Thousands of potentially antigenic peptides are encoded by an infecting pathogen; however, only a small proportion induce measurable CD8(+) T cell responses. To investigate the factors that control peptide immunogenicity, we have examined the cytotoxic T lymphocyte (CTL) response to a previously undefined epitope ((77)APQPAPENAY(86)) from the BZLF1 protein of Epstein-Barr virus (EBV). This peptide binds well to two human histocompatibility leukocyte antigen (HLA) allotypes, HLA-B*3501 and HLA-B*3508, which differ by a single amino acid at position 156 ((156)Leucine vs. (156)Arginine, respectively).

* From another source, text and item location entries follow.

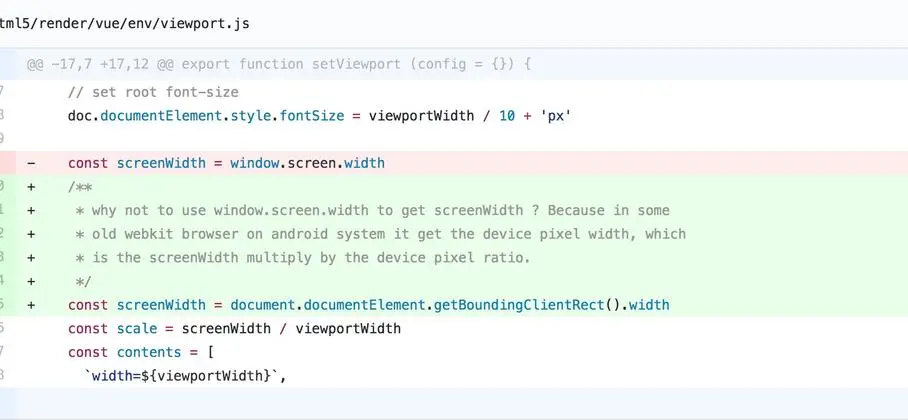This screenshot has width=908, height=420.
Task: Click the plus marker beside the "*/" line
Action: coord(31,281)
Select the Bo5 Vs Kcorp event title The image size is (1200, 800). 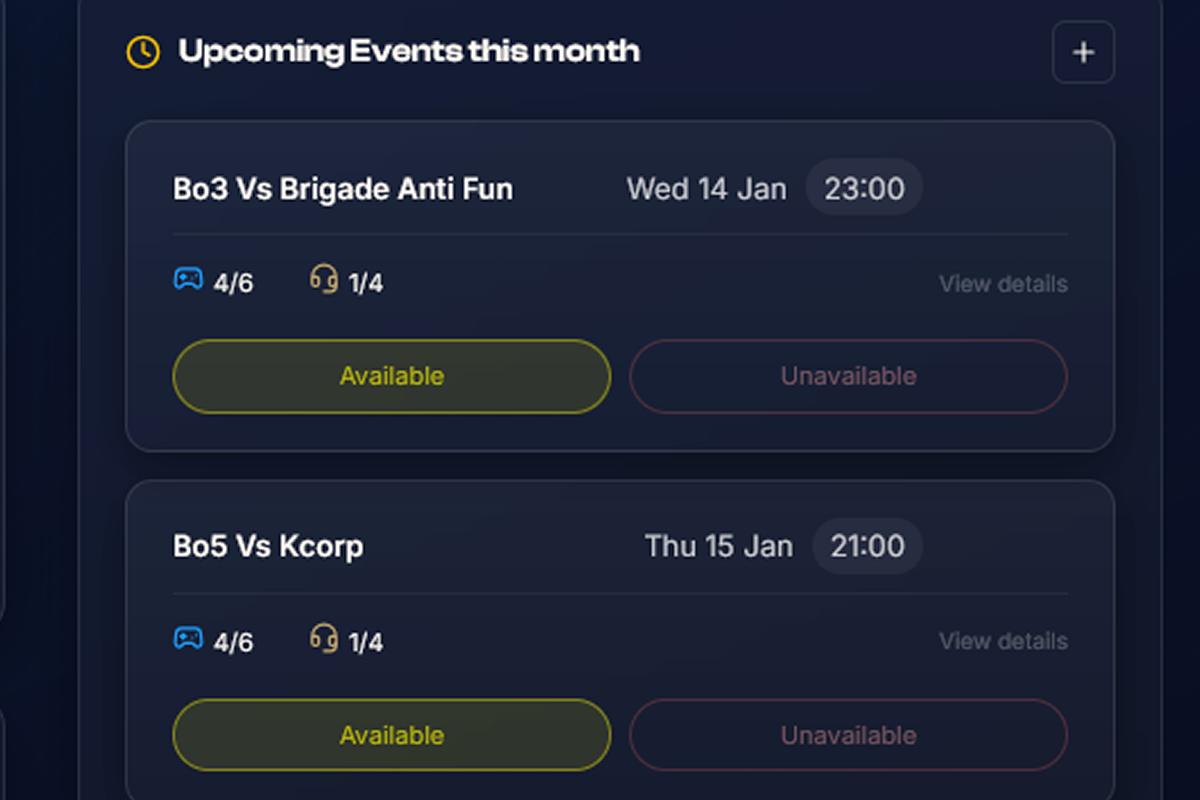[268, 546]
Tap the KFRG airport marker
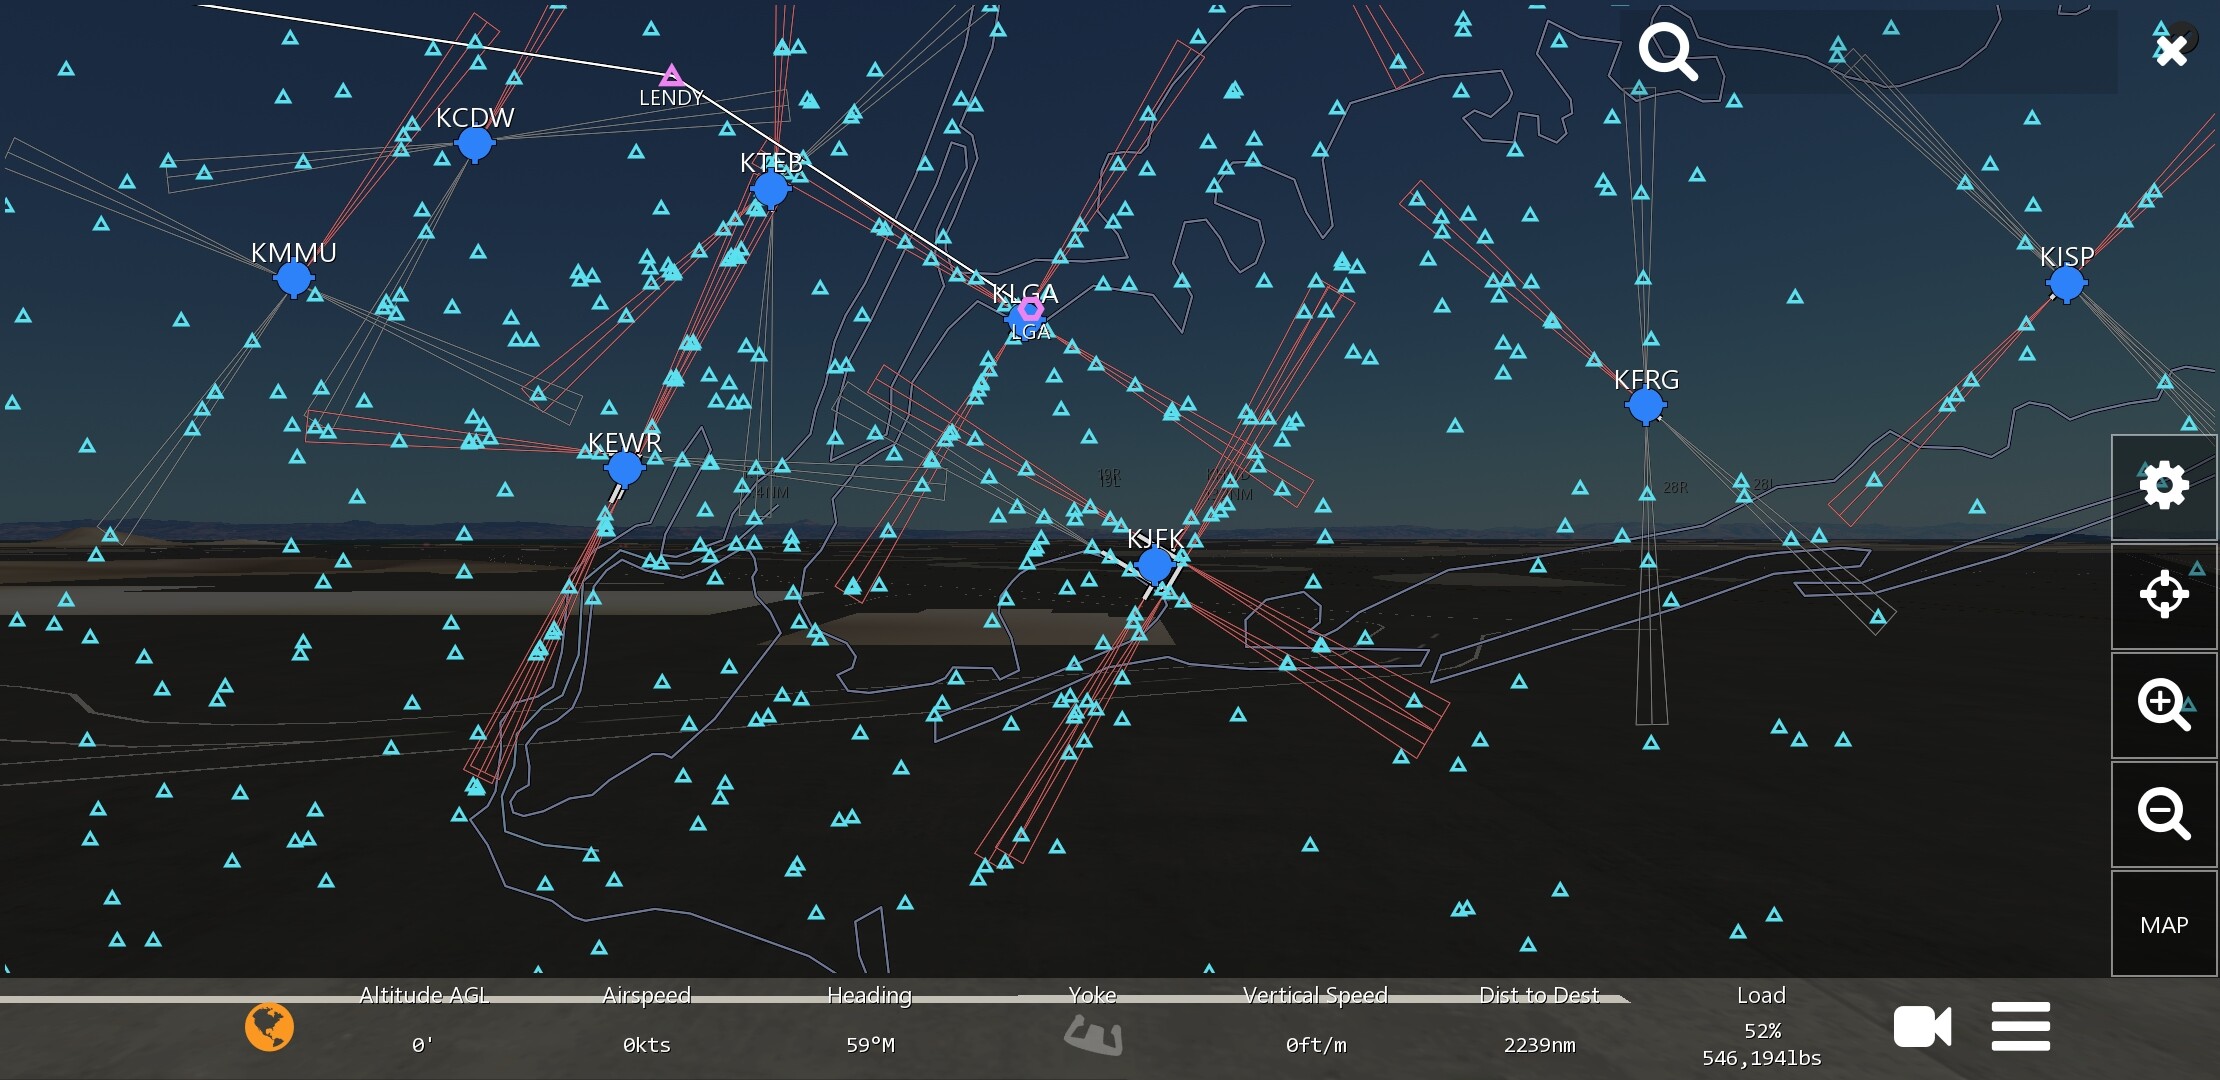 tap(1645, 405)
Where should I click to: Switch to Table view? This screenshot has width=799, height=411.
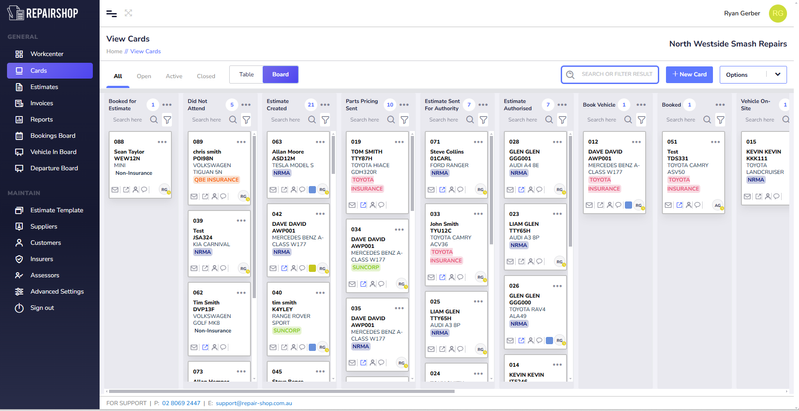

Surprisingly, only individuals expressing HLA-B*3508 show evidence of a CTL response to the (77)APQPAPENAY(86) epitope even though EBV-infected cells expressing HLA-B*3501 process and present similar amounts of peptide for CTL recognition, suggesting that factors other than peptide presentation levels are influencing immunogenicity. Functional and structural analysis revealed marked conformational differences in the peptide, when bound to each HLA-B35 allotype, that are dictated by the polymorphic HLA residue 156 and that directly affected T cell receptor recognition. These data indicate that the immunogenicity of an antigenic peptide is influenced not only by how well the peptide binds to major histocompatibility complex (MHC) molecules but also by its bound conformation. It also illustrates a novel mechanism through which MHC polymorphism can further diversify the immune response to infecting pathogens.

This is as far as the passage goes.